Google has belatedly brought its Cloud Data Catalog to the market in a public beta release, announced this week. Google Data Catalog is a data management service that enables quick and easy searches of stored data and metadata. The service allows users to quickly find data by table or column name.
Google has built its catalog service on the same IT search infrastructure that supports Gmail and Google Drive. With Google Data Catalog researchers can search through tables stored on BigQuery, it also allows the user to search topics across all of the cloud projects that they are running.
Isaac Kuek Google Cloud Interaction Designer wrote in a blog that: “Integration with access controls defined in Cloud Identity and Access Management (IAM) returns data that you have access to, reducing the need to configure additional permissions within Data Catalog.”
At its heart Data catalog allows users to oversee data by tagging data assets with metadata that enables them to easily search through it at a later date. Business metadata can be defined using tag templates which can be applied to numerous data sets.

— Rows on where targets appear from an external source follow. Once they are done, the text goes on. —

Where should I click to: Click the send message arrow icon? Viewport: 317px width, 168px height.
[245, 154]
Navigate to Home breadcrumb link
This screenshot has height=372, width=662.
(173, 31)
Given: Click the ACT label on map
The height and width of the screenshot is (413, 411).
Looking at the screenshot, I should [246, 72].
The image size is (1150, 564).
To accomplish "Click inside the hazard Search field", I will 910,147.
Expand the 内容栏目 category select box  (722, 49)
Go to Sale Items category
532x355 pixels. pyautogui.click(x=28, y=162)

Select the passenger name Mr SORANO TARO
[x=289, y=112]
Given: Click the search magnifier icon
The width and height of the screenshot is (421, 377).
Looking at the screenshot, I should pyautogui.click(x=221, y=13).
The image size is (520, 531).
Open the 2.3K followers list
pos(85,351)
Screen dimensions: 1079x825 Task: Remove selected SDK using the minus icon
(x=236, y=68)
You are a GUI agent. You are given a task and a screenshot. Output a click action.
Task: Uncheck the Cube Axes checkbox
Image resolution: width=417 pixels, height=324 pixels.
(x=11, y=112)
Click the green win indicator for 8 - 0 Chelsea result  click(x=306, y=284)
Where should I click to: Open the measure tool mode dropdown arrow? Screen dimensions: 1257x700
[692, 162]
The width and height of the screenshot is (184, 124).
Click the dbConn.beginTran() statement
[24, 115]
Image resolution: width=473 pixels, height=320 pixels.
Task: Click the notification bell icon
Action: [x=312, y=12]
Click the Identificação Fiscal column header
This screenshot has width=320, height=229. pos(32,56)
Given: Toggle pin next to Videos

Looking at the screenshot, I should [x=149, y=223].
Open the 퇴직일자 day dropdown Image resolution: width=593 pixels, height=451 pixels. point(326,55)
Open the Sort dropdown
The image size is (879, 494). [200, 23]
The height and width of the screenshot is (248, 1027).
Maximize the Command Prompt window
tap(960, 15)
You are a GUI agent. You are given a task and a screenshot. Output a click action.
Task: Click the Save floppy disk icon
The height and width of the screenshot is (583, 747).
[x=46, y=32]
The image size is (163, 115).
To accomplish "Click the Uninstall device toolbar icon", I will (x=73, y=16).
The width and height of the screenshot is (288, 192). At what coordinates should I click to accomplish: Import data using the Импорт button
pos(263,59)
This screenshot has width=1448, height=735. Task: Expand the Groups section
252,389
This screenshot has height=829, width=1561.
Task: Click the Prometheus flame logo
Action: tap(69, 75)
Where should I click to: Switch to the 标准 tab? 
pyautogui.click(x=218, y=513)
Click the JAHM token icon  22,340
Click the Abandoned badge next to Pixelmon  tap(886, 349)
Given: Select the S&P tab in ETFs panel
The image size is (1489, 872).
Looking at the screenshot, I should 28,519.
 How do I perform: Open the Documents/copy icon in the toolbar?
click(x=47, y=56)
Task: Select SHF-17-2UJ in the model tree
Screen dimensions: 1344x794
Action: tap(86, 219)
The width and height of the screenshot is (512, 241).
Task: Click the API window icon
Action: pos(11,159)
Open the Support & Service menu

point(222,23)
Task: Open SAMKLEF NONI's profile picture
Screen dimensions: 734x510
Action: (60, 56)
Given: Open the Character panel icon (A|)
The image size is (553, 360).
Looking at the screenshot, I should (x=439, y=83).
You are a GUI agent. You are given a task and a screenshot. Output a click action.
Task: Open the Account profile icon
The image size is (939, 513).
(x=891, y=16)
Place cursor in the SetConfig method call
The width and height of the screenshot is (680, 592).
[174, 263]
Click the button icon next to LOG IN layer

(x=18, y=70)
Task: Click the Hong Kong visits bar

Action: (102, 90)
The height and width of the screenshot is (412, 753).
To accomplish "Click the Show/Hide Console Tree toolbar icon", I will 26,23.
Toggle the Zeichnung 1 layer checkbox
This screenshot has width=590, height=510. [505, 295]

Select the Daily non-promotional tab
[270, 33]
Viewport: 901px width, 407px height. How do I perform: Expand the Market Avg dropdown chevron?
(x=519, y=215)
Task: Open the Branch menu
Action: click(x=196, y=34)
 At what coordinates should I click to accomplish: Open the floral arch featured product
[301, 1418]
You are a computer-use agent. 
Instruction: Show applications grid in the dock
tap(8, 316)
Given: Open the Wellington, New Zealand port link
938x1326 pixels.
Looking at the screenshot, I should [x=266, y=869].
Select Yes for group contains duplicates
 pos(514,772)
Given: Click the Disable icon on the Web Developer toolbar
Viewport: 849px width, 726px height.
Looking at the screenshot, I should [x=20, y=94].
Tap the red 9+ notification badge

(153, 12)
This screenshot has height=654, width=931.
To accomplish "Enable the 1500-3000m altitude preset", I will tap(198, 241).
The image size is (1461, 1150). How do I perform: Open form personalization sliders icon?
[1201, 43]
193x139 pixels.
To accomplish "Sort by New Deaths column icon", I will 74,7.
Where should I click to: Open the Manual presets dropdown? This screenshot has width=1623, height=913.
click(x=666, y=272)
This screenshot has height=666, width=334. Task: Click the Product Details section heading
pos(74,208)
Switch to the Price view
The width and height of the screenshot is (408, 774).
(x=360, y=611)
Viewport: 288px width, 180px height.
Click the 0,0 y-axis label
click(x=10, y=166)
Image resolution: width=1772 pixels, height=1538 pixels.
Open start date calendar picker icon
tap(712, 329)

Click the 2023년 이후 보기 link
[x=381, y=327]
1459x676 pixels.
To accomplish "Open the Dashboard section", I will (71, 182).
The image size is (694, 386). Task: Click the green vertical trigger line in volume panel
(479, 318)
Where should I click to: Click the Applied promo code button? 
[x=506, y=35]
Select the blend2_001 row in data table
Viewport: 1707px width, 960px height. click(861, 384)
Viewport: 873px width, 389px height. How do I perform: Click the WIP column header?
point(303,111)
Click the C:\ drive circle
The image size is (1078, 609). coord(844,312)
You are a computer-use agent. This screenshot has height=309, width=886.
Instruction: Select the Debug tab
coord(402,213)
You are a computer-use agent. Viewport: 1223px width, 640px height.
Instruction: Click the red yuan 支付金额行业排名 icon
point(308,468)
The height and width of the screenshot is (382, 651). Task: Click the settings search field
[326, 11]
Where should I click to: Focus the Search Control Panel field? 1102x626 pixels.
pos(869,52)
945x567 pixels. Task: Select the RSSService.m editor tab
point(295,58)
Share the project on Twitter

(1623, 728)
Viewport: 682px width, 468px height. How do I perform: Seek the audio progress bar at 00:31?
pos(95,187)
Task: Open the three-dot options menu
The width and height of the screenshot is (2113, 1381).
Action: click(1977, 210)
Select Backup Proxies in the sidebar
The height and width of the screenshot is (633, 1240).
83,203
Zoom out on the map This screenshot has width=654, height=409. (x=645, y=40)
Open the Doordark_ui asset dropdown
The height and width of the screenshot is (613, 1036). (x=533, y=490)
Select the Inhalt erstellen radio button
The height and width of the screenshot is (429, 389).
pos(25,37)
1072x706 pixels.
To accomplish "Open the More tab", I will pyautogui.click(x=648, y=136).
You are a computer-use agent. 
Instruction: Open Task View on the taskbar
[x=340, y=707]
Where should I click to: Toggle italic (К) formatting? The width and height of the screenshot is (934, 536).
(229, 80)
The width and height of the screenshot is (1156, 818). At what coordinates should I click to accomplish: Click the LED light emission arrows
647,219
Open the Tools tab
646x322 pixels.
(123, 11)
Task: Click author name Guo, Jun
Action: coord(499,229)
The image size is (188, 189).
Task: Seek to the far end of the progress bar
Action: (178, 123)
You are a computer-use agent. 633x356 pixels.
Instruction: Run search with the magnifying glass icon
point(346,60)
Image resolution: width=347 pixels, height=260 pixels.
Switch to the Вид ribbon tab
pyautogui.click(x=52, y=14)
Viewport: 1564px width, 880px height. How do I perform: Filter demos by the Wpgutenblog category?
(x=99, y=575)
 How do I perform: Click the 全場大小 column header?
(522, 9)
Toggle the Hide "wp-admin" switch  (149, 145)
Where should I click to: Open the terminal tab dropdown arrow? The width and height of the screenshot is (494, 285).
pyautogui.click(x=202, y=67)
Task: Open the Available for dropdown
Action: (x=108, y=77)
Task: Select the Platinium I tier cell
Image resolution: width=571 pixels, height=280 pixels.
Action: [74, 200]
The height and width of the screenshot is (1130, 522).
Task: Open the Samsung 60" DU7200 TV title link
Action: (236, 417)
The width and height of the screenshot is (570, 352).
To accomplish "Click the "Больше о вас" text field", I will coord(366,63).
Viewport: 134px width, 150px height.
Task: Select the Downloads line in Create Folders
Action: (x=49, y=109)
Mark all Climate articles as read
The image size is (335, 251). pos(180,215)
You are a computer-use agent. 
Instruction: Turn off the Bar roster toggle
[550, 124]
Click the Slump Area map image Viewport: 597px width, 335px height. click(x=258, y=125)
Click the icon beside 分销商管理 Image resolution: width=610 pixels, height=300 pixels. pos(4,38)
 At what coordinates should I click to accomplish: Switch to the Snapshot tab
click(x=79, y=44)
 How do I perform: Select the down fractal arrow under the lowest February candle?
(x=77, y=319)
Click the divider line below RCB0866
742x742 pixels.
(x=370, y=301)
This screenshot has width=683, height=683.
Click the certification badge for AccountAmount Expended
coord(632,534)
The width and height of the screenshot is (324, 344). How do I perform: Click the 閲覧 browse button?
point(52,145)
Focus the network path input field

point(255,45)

“Data Catalog extends the traditional business glossary concept by supporting doubles, booleans, and enumerated type in addition to storing metadata as strings. For example, you can assign a business category as an enumerated type to a data asset from a pre-set list of categories, ensuring consistent categories are used when capturing metadata,” writes Kuek.
Not the Only Cloud Data Catalog
The Google beta of its data catalog follows releases of similar services on cloud platforms like Amazon’s AWS, which introduced AWS Glue in 2017.
The AWS Glue Data Catalog is an index to the location, runtime metrics and schema of data stored in the AWS platform. All information stored in the data catalog is done so as metadata tables of which each table specifies a single data store.
There are other vendors than the big cloud service providers supplying data cataloguing software that can also be used natively on AWS, Azure, and Google Cloud.
California-based Waterline Data uses an AI –driven algorithm to automatically tag data stored in data warehouses. Its service aggregates all data from sources like public and on-premises clouds into one single dashboard.
Waterline Data CEO Kailash Ambwani commented in a release that “As more organizations realize the value in shifting their data to the Cloud and hybrid environments, the need for a cloud-native enterprise data catalog that can provide single truth visibility into their data assets, regardless of their location, has become increasingly critical,” said Waterline Data CEO Kailash Ambwani.